Rewrite the entries from the line that has "is (1113, 1088)." through the line that has "x-tick-label: 1600 is", changing "This screenshot has" to "The screenshot has" and leaving everything else as it is.

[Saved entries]
------------------------------------
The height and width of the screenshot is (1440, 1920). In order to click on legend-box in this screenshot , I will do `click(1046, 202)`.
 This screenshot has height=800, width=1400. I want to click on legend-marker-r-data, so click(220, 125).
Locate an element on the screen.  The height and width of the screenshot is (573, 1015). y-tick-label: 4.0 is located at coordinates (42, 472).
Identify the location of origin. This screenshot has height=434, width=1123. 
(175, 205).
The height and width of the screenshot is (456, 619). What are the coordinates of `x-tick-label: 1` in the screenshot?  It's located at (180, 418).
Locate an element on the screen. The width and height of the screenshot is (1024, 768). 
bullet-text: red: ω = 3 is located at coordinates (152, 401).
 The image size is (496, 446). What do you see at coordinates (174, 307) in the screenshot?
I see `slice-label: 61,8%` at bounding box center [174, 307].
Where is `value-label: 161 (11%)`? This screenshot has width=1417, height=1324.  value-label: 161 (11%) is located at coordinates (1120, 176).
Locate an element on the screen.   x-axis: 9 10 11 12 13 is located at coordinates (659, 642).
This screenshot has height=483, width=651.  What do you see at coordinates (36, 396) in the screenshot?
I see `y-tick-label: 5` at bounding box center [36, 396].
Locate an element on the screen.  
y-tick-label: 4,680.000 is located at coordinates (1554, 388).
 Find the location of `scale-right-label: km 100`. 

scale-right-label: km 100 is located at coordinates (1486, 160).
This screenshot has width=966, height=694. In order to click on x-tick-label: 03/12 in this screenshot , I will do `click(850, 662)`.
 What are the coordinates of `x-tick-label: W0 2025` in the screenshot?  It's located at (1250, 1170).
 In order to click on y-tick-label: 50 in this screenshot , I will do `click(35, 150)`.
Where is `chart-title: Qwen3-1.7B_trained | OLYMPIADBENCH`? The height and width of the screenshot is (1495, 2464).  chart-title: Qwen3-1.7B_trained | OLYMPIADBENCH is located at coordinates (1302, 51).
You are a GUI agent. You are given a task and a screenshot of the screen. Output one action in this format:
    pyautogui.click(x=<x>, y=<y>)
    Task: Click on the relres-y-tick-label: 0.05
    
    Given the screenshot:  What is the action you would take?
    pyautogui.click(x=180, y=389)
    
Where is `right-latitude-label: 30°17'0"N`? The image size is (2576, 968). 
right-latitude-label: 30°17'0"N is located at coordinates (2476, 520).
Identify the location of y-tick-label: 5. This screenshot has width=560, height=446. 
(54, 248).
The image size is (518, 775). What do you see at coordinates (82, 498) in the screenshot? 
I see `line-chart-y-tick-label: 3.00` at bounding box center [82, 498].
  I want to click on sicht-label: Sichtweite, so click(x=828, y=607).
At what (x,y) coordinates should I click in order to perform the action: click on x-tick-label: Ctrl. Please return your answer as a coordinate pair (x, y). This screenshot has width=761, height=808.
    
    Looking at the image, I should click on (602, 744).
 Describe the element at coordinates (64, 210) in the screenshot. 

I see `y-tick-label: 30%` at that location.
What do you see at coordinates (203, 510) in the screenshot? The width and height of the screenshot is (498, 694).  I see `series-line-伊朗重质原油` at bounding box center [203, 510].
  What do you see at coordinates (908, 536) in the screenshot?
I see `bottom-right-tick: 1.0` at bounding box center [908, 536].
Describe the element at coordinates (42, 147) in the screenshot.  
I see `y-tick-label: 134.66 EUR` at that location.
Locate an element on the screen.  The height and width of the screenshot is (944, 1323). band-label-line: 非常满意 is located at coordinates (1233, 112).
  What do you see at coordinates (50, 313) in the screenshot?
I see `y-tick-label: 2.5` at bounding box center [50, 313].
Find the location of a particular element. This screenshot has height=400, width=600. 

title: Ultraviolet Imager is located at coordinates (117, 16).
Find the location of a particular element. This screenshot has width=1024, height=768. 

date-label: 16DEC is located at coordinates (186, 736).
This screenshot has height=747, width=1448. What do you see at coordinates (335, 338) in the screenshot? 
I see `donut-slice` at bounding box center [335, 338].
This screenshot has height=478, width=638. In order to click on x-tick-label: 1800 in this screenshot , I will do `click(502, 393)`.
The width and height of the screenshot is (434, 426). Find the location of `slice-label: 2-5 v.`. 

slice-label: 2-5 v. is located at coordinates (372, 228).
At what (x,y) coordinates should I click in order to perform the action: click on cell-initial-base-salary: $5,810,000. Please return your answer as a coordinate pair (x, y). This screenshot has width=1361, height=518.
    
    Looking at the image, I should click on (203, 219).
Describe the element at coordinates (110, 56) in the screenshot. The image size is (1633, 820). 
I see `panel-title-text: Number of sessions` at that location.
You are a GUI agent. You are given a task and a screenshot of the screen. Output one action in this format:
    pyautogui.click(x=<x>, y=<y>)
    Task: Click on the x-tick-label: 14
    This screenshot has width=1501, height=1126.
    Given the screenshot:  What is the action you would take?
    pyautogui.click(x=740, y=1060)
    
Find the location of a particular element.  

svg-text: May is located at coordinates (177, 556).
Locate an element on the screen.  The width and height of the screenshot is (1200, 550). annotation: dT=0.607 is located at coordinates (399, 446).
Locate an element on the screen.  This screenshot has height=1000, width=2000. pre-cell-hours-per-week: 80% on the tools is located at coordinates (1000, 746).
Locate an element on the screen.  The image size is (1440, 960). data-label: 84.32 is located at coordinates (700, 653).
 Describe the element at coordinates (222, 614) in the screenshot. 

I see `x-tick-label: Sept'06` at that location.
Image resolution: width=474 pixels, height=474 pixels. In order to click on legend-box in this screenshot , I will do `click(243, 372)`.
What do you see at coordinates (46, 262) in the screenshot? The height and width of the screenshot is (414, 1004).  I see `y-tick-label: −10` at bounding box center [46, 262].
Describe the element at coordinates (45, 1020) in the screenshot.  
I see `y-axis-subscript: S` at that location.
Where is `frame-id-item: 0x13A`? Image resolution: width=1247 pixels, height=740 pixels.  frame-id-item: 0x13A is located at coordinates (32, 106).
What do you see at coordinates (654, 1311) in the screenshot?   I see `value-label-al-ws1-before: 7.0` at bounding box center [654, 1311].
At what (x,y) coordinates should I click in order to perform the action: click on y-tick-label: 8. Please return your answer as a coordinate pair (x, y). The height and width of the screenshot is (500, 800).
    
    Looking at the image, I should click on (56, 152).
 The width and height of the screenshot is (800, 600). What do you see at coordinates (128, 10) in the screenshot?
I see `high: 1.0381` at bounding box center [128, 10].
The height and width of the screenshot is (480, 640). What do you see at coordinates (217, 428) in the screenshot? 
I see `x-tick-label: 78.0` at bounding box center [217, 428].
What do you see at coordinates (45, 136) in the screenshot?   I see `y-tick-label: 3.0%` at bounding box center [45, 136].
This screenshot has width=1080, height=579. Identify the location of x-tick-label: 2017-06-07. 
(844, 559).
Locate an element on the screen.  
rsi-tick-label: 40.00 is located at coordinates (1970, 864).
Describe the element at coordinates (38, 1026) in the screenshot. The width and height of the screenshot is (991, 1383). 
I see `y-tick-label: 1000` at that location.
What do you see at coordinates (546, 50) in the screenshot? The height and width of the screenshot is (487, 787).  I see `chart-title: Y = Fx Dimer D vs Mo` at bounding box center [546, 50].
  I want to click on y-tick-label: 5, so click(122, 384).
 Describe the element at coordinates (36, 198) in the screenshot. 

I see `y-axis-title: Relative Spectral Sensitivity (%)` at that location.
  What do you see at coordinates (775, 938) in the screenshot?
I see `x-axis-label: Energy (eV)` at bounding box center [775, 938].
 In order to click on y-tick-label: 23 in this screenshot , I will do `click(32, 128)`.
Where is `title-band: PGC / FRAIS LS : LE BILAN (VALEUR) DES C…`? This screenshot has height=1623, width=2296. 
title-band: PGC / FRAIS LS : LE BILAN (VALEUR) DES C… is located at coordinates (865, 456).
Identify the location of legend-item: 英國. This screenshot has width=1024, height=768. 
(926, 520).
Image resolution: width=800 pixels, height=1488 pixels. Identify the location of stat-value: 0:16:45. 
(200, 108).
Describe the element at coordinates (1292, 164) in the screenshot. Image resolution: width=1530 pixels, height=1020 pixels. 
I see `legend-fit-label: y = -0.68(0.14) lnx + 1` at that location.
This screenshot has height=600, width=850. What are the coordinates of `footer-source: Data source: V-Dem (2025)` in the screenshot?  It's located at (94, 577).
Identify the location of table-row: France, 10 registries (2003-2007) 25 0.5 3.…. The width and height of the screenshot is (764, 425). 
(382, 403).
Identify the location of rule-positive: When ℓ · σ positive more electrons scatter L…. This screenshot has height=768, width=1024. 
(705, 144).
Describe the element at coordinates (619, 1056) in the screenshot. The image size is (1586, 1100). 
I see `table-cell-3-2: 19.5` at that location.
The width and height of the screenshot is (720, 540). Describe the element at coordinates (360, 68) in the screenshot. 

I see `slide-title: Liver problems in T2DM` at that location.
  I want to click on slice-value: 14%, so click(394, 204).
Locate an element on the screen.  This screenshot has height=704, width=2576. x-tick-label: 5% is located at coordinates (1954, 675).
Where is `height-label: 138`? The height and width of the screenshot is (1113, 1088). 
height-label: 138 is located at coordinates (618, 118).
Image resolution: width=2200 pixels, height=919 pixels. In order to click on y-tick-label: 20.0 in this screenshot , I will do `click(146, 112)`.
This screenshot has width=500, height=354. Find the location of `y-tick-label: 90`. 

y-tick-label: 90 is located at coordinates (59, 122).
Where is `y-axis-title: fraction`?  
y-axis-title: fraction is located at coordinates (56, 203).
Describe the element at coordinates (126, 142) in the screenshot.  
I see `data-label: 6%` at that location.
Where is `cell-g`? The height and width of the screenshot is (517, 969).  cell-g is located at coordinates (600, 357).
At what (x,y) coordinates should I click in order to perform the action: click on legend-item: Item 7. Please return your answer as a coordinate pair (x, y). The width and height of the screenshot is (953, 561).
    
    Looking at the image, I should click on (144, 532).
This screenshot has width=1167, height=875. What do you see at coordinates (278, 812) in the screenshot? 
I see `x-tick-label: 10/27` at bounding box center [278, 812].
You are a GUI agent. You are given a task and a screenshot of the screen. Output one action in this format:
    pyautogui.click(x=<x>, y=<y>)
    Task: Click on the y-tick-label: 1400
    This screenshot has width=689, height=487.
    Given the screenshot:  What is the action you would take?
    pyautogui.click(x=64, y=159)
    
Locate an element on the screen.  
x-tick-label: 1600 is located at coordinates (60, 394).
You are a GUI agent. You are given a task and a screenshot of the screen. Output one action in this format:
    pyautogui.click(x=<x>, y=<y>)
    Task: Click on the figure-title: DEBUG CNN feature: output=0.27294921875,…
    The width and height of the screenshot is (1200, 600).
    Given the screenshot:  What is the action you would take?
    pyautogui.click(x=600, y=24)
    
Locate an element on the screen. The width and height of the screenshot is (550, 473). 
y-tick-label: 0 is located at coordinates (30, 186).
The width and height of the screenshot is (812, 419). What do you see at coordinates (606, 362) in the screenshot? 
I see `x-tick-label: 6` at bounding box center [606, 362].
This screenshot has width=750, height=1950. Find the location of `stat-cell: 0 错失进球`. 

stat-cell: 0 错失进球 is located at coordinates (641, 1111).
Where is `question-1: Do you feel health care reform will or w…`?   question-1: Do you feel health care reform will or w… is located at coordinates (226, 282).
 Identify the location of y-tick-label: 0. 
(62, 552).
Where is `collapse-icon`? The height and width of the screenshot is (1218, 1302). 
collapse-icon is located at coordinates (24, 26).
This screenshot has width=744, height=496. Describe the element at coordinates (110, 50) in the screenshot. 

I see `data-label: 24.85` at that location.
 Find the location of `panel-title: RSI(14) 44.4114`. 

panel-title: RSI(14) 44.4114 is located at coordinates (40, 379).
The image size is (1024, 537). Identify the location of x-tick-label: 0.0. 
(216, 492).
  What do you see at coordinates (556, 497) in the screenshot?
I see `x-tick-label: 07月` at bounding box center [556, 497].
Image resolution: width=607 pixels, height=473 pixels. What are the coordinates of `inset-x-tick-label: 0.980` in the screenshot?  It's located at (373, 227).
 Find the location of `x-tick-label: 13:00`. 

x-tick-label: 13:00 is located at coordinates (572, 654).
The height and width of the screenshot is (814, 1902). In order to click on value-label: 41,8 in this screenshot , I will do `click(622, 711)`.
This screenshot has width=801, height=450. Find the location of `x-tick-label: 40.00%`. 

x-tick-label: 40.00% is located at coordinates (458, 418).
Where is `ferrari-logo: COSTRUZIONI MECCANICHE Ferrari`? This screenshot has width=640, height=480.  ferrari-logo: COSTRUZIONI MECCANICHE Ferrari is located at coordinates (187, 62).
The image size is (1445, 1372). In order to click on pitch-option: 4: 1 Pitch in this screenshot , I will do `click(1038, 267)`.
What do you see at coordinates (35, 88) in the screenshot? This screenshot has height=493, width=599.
------------------------------------
Result:
Where is `height-label: 138`? The height and width of the screenshot is (1113, 1088). 
height-label: 138 is located at coordinates (618, 118).
Image resolution: width=2200 pixels, height=919 pixels. In order to click on y-tick-label: 20.0 in this screenshot , I will do `click(146, 112)`.
The screenshot has width=500, height=354. Find the location of `y-tick-label: 90`. 

y-tick-label: 90 is located at coordinates (59, 122).
Where is `y-axis-title: fraction`?  
y-axis-title: fraction is located at coordinates (56, 203).
Describe the element at coordinates (126, 142) in the screenshot.  
I see `data-label: 6%` at that location.
Where is `cell-g`? The height and width of the screenshot is (517, 969).  cell-g is located at coordinates (600, 357).
At what (x,y) coordinates should I click in order to perform the action: click on legend-item: Item 7. Please return your answer as a coordinate pair (x, y). The width and height of the screenshot is (953, 561).
    
    Looking at the image, I should click on (144, 532).
The screenshot has width=1167, height=875. What do you see at coordinates (278, 812) in the screenshot? 
I see `x-tick-label: 10/27` at bounding box center [278, 812].
You are a GUI agent. You are given a task and a screenshot of the screen. Output one action in this format:
    pyautogui.click(x=<x>, y=<y>)
    Task: Click on the y-tick-label: 1400
    The screenshot has width=689, height=487.
    Given the screenshot:  What is the action you would take?
    pyautogui.click(x=64, y=159)
    
Locate an element on the screen.  
x-tick-label: 1600 is located at coordinates (60, 394).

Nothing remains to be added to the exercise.